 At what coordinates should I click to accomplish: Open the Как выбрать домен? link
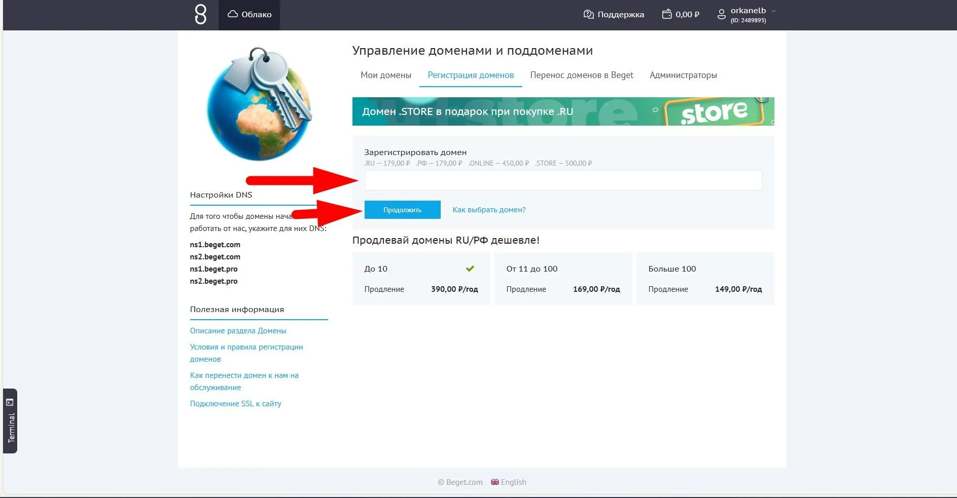tap(489, 209)
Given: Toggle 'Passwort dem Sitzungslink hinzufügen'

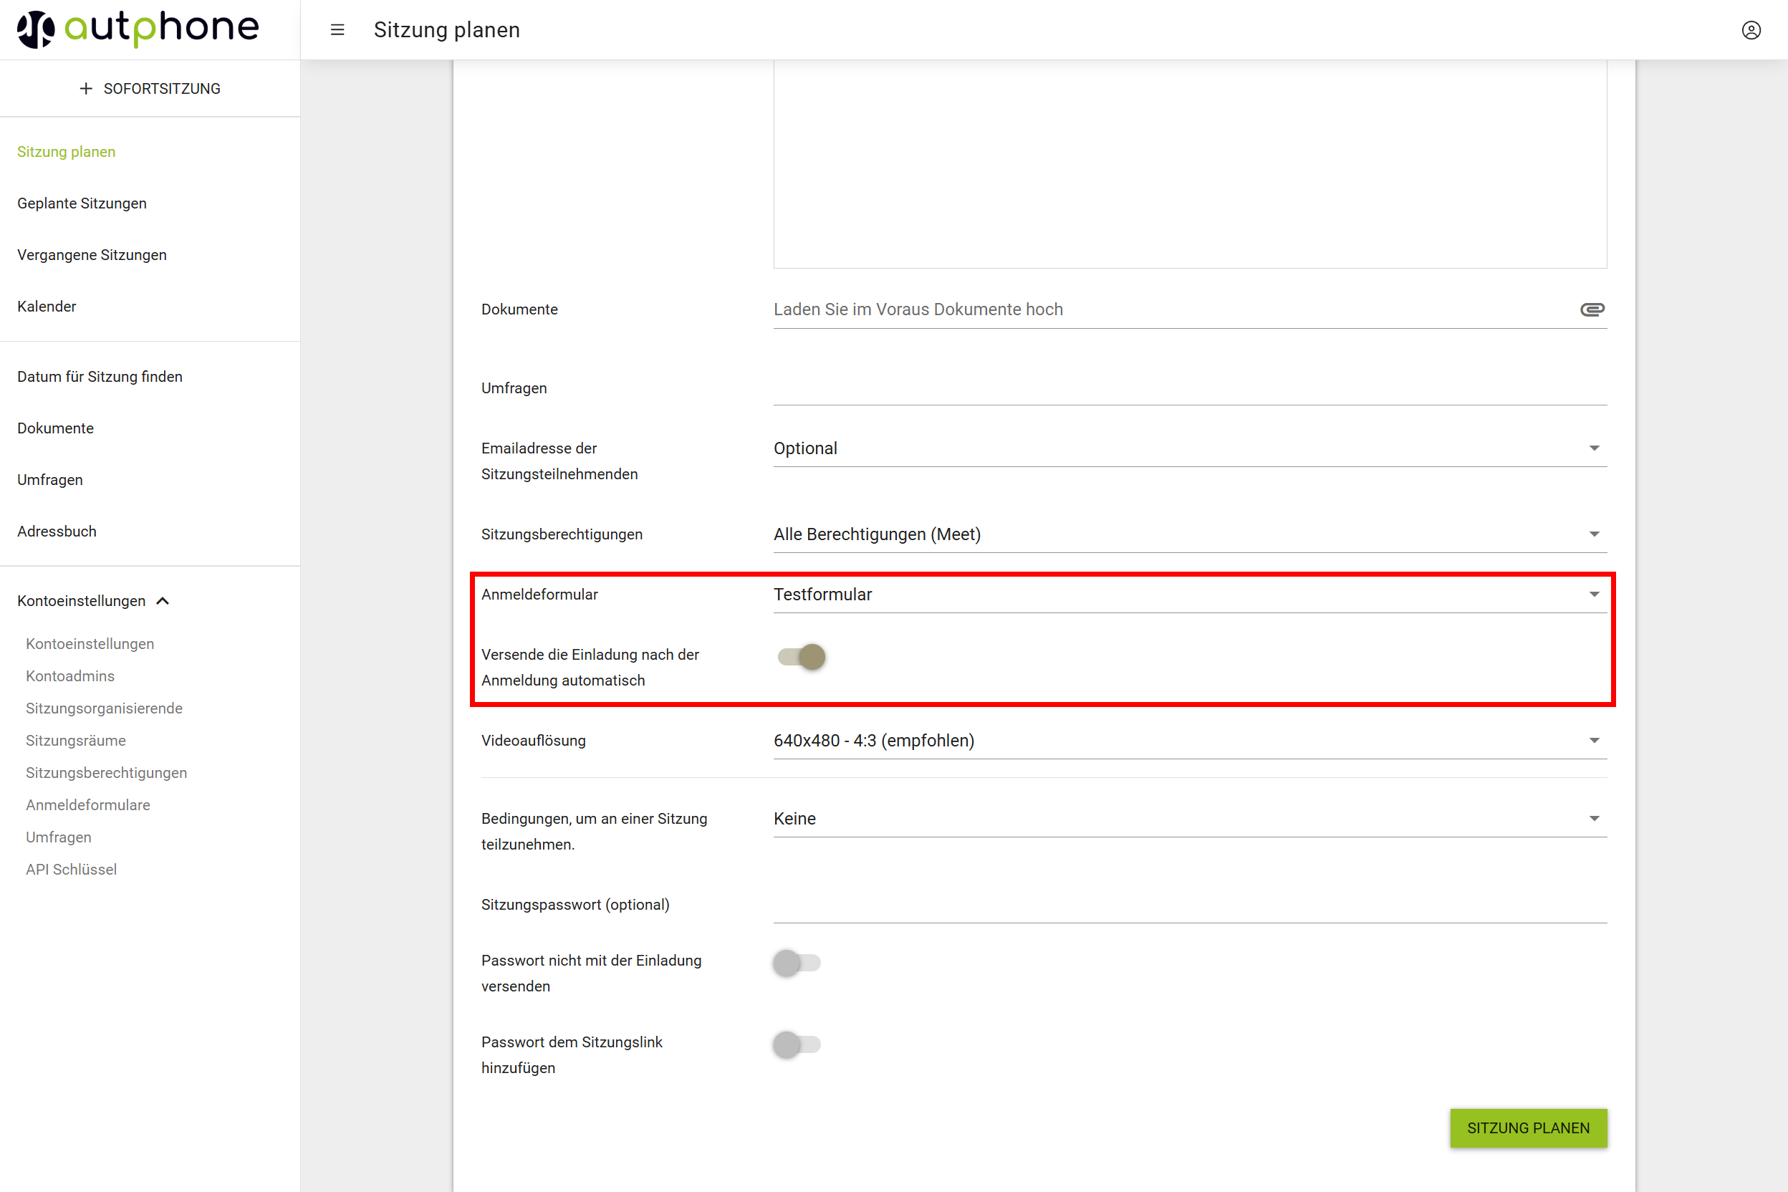Looking at the screenshot, I should 796,1044.
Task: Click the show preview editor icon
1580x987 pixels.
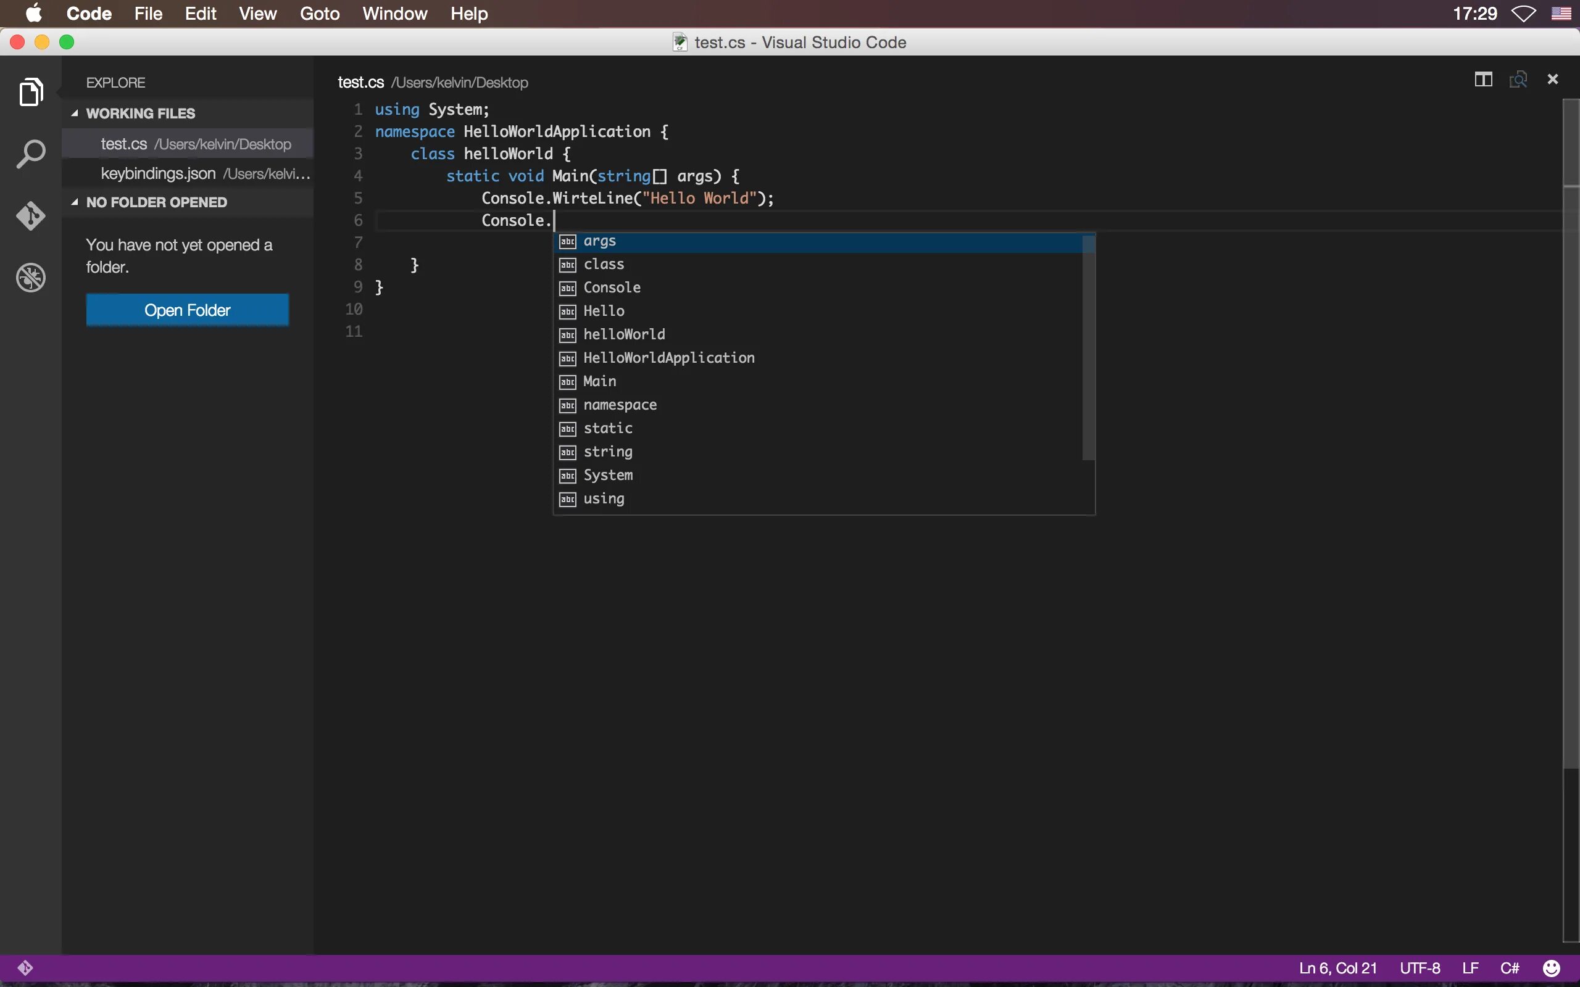Action: pos(1518,80)
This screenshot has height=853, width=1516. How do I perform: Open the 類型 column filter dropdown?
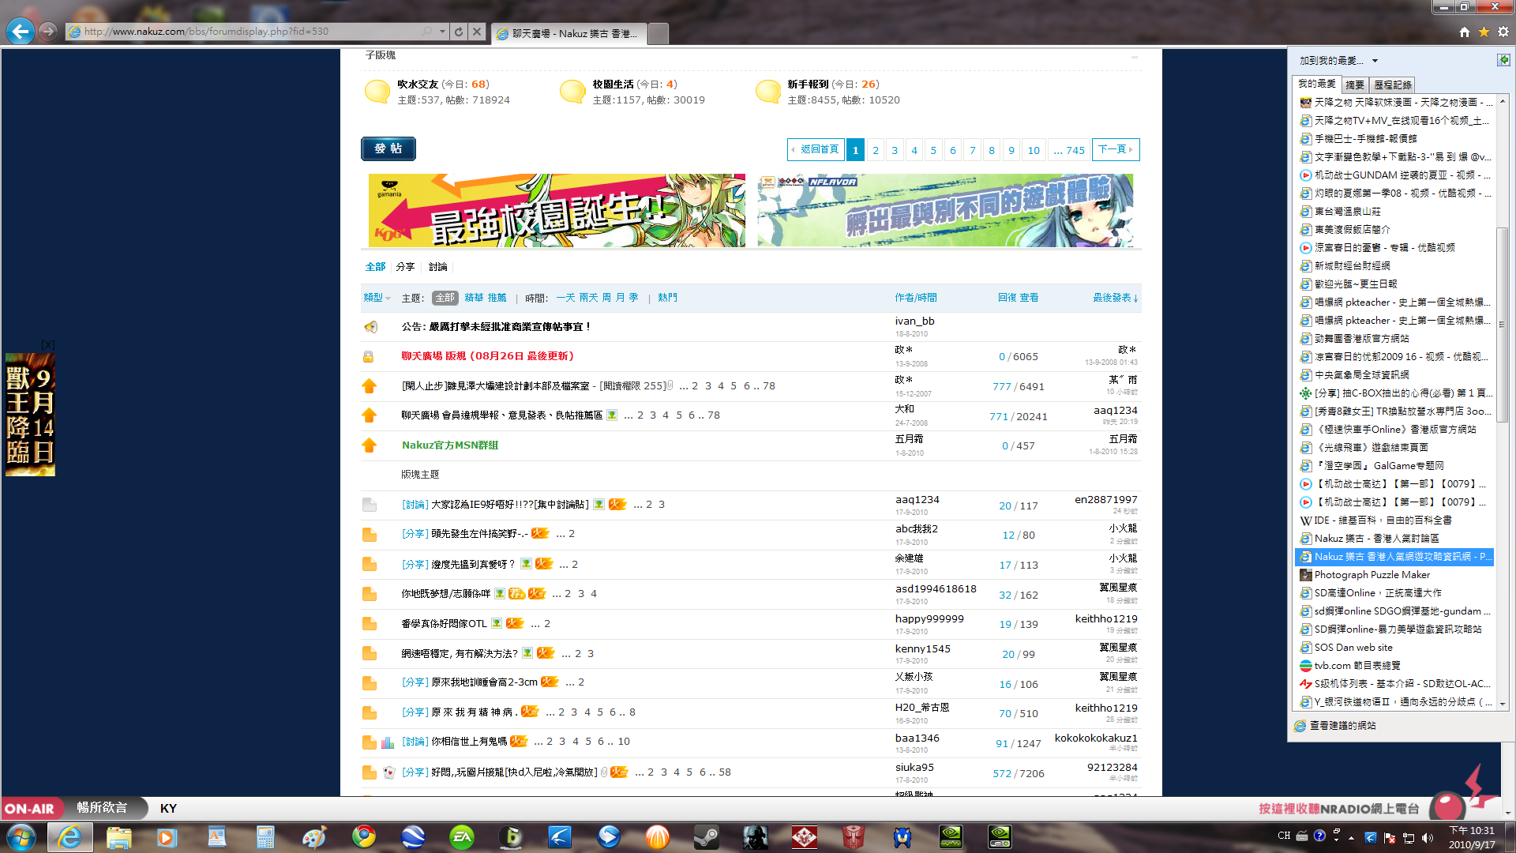pos(377,298)
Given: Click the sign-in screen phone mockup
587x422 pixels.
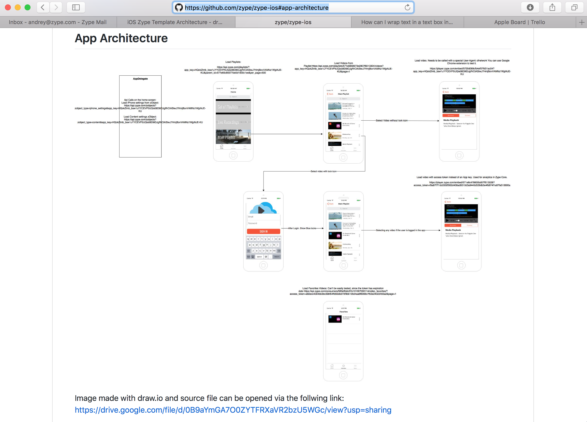Looking at the screenshot, I should [263, 231].
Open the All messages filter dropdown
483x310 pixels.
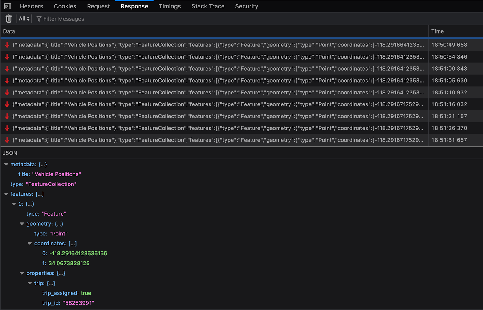[24, 18]
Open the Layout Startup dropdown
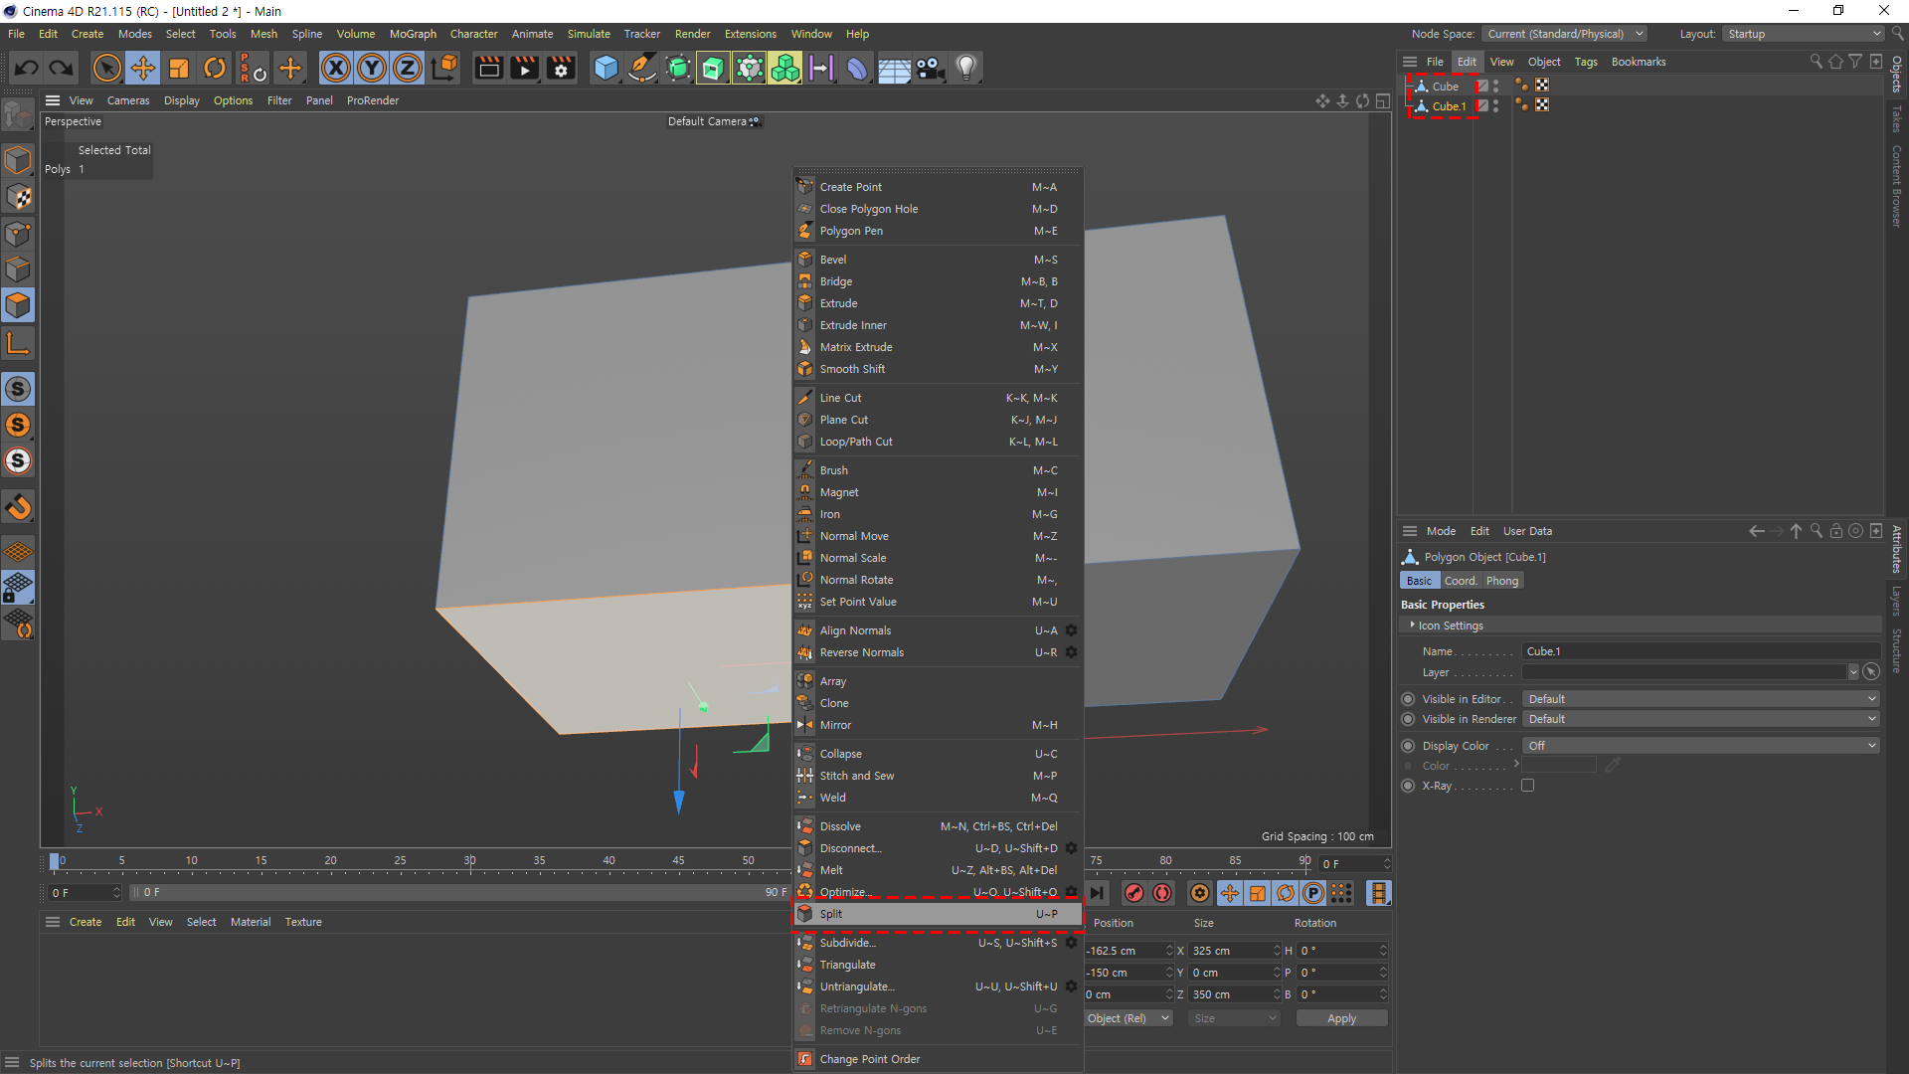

+ + +

- **Task goal**:
The whole listing must come back verbatim, with no pictures included.

- **Task output**:
 At what coordinates should I click to accomplish: Open the Как выбрать домен? link
tap(489, 209)
Given: Toggle 'Passwort dem Sitzungslink hinzufügen'

Looking at the screenshot, I should 796,1044.
Task: Click the show preview editor icon
1580x987 pixels.
Action: pos(1518,80)
This screenshot has height=853, width=1516. How do I perform: Open the 類型 column filter dropdown?
pos(377,298)
Given: Click the sign-in screen phone mockup
587x422 pixels.
Looking at the screenshot, I should [263, 231].
Open the All messages filter dropdown
483x310 pixels.
[24, 18]
Open the Layout Startup dropdown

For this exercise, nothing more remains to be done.